[Opening DATA TO USE section]

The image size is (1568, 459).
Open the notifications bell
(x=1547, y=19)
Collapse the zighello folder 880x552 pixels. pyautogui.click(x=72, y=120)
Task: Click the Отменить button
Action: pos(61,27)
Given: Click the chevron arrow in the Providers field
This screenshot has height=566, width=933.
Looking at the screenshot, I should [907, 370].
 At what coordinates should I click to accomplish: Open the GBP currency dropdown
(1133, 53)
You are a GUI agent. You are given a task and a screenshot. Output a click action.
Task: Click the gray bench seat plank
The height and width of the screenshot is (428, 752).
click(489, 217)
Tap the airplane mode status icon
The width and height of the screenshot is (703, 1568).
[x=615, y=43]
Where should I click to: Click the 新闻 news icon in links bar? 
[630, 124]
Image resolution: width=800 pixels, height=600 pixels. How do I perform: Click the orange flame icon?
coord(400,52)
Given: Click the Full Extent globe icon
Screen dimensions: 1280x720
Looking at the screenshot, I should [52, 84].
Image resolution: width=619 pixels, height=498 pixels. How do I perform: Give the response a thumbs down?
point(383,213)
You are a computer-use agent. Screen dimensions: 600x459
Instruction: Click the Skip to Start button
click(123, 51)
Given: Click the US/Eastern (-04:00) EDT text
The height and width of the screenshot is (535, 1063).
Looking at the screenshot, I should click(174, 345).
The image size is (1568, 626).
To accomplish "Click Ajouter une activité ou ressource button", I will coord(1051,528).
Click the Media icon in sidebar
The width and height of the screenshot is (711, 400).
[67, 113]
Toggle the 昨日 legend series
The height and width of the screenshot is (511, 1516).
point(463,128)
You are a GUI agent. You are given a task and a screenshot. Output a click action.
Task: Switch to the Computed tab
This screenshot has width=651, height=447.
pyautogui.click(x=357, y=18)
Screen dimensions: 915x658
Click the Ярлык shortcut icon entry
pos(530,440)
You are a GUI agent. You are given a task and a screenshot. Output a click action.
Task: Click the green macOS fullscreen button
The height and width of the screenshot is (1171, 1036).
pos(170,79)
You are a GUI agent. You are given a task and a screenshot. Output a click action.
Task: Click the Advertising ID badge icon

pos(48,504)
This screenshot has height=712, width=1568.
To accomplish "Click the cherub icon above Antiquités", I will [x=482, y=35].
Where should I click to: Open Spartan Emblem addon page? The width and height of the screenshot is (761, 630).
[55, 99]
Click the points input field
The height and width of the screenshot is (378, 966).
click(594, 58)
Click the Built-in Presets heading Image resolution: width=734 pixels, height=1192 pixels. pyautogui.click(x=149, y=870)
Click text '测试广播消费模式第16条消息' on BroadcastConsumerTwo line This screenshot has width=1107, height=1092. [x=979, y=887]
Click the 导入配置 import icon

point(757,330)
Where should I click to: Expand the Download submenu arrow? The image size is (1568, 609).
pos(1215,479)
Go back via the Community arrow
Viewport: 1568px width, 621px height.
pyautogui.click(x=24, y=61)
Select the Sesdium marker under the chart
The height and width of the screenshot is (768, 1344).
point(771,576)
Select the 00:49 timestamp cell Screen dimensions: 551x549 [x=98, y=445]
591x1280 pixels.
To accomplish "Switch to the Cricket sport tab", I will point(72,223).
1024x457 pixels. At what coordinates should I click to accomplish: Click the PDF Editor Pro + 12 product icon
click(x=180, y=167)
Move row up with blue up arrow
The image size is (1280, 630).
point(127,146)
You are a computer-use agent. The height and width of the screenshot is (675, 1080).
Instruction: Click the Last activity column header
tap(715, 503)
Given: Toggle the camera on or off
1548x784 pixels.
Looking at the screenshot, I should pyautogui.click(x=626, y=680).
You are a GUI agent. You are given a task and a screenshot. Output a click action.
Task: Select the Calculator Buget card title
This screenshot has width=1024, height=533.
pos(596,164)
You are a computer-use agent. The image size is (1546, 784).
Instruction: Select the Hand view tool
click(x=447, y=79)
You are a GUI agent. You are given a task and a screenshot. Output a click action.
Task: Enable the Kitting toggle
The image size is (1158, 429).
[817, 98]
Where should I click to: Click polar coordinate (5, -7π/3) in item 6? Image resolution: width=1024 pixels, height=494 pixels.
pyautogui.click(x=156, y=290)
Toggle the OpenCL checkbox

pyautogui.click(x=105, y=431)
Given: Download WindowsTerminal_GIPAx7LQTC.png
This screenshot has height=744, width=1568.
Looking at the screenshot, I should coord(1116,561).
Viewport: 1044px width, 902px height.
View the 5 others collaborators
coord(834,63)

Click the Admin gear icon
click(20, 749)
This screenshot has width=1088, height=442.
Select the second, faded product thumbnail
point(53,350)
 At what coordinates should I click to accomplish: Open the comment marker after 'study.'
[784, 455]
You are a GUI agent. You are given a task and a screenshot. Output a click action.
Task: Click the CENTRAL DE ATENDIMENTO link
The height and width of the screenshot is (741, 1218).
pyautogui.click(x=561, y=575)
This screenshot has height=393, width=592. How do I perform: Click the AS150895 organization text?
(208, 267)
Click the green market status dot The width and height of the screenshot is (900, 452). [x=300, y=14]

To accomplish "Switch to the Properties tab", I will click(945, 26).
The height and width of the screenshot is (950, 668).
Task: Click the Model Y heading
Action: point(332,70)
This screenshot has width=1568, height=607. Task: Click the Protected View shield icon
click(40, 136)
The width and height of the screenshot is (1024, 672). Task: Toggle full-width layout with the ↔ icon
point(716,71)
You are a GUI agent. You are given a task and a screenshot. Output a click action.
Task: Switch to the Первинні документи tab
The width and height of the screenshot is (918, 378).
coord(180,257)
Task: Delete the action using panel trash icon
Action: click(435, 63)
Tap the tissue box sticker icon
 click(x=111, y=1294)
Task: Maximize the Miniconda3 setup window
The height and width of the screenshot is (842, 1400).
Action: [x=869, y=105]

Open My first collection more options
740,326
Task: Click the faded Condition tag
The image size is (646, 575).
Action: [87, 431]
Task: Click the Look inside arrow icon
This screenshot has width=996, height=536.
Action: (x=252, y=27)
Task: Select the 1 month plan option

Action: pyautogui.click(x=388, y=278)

[Closing DATA TO USE section]

## [DESCRIPTION OF THE TASK]
Please give back the entries above, unchanged and complete.

## [SOLUTION FOR THIS PROBLEM]
The image size is (1568, 459).
Open the notifications bell
(x=1547, y=19)
Collapse the zighello folder 880x552 pixels. pyautogui.click(x=72, y=120)
Task: Click the Отменить button
Action: pos(61,27)
Given: Click the chevron arrow in the Providers field
This screenshot has height=566, width=933.
Looking at the screenshot, I should [907, 370].
 At what coordinates should I click to accomplish: Open the GBP currency dropdown
(1133, 53)
You are a GUI agent. You are given a task and a screenshot. Output a click action.
Task: Click the gray bench seat plank
The height and width of the screenshot is (428, 752).
click(489, 217)
Tap the airplane mode status icon
The width and height of the screenshot is (703, 1568).
[x=615, y=43]
Where should I click to: Click the 新闻 news icon in links bar? 
[630, 124]
Image resolution: width=800 pixels, height=600 pixels. How do I perform: Click the orange flame icon?
coord(400,52)
Given: Click the Full Extent globe icon
Screen dimensions: 1280x720
Looking at the screenshot, I should [52, 84].
Image resolution: width=619 pixels, height=498 pixels. How do I perform: Give the response a thumbs down?
point(383,213)
You are a computer-use agent. Screen dimensions: 600x459
Instruction: Click the Skip to Start button
click(123, 51)
Given: Click the US/Eastern (-04:00) EDT text
The height and width of the screenshot is (535, 1063).
Looking at the screenshot, I should click(174, 345).
The image size is (1568, 626).
To accomplish "Click Ajouter une activité ou ressource button", I will coord(1051,528).
Click the Media icon in sidebar
The width and height of the screenshot is (711, 400).
[67, 113]
Toggle the 昨日 legend series
The height and width of the screenshot is (511, 1516).
point(463,128)
You are a GUI agent. You are given a task and a screenshot. Output a click action.
Task: Switch to the Computed tab
This screenshot has width=651, height=447.
pyautogui.click(x=357, y=18)
Screen dimensions: 915x658
Click the Ярлык shortcut icon entry
pos(530,440)
You are a GUI agent. You are given a task and a screenshot. Output a click action.
Task: Click the green macOS fullscreen button
The height and width of the screenshot is (1171, 1036).
pos(170,79)
You are a GUI agent. You are given a task and a screenshot. Output a click action.
Task: Click the Advertising ID badge icon

pos(48,504)
This screenshot has height=712, width=1568.
To accomplish "Click the cherub icon above Antiquités", I will [x=482, y=35].
Where should I click to: Open Spartan Emblem addon page? The width and height of the screenshot is (761, 630).
[55, 99]
Click the points input field
The height and width of the screenshot is (378, 966).
click(594, 58)
Click the Built-in Presets heading Image resolution: width=734 pixels, height=1192 pixels. pyautogui.click(x=149, y=870)
Click text '测试广播消费模式第16条消息' on BroadcastConsumerTwo line This screenshot has width=1107, height=1092. [x=979, y=887]
Click the 导入配置 import icon

point(757,330)
Where should I click to: Expand the Download submenu arrow? The image size is (1568, 609).
pos(1215,479)
Go back via the Community arrow
Viewport: 1568px width, 621px height.
pyautogui.click(x=24, y=61)
Select the Sesdium marker under the chart
The height and width of the screenshot is (768, 1344).
point(771,576)
Select the 00:49 timestamp cell Screen dimensions: 551x549 [x=98, y=445]
591x1280 pixels.
To accomplish "Switch to the Cricket sport tab", I will point(72,223).
1024x457 pixels. At what coordinates should I click to accomplish: Click the PDF Editor Pro + 12 product icon
click(x=180, y=167)
Move row up with blue up arrow
The image size is (1280, 630).
point(127,146)
You are a computer-use agent. The height and width of the screenshot is (675, 1080).
Instruction: Click the Last activity column header
tap(715, 503)
Given: Toggle the camera on or off
1548x784 pixels.
Looking at the screenshot, I should pyautogui.click(x=626, y=680).
You are a GUI agent. You are given a task and a screenshot. Output a click action.
Task: Select the Calculator Buget card title
This screenshot has width=1024, height=533.
pos(596,164)
You are a computer-use agent. The image size is (1546, 784).
Instruction: Select the Hand view tool
click(x=447, y=79)
You are a GUI agent. You are given a task and a screenshot. Output a click action.
Task: Enable the Kitting toggle
The image size is (1158, 429).
[817, 98]
Where should I click to: Click polar coordinate (5, -7π/3) in item 6? Image resolution: width=1024 pixels, height=494 pixels.
pyautogui.click(x=156, y=290)
Toggle the OpenCL checkbox

pyautogui.click(x=105, y=431)
Given: Download WindowsTerminal_GIPAx7LQTC.png
This screenshot has height=744, width=1568.
Looking at the screenshot, I should coord(1116,561).
Viewport: 1044px width, 902px height.
View the 5 others collaborators
coord(834,63)

Click the Admin gear icon
click(20, 749)
This screenshot has width=1088, height=442.
Select the second, faded product thumbnail
point(53,350)
 At what coordinates should I click to accomplish: Open the comment marker after 'study.'
[784, 455]
You are a GUI agent. You are given a task and a screenshot. Output a click action.
Task: Click the CENTRAL DE ATENDIMENTO link
The height and width of the screenshot is (741, 1218).
pyautogui.click(x=561, y=575)
This screenshot has height=393, width=592. How do I perform: Click the AS150895 organization text?
(208, 267)
Click the green market status dot The width and height of the screenshot is (900, 452). [x=300, y=14]

To accomplish "Switch to the Properties tab", I will click(945, 26).
The height and width of the screenshot is (950, 668).
Task: Click the Model Y heading
Action: point(332,70)
This screenshot has width=1568, height=607. Task: Click the Protected View shield icon
click(40, 136)
The width and height of the screenshot is (1024, 672). Task: Toggle full-width layout with the ↔ icon
point(716,71)
You are a GUI agent. You are given a task and a screenshot. Output a click action.
Task: Switch to the Первинні документи tab
The width and height of the screenshot is (918, 378).
coord(180,257)
Task: Delete the action using panel trash icon
Action: click(435, 63)
Tap the tissue box sticker icon
 click(x=111, y=1294)
Task: Maximize the Miniconda3 setup window
The height and width of the screenshot is (842, 1400).
Action: [x=869, y=105]

Open My first collection more options
740,326
Task: Click the faded Condition tag
The image size is (646, 575).
Action: [87, 431]
Task: Click the Look inside arrow icon
This screenshot has width=996, height=536.
Action: (x=252, y=27)
Task: Select the 1 month plan option

Action: pyautogui.click(x=388, y=278)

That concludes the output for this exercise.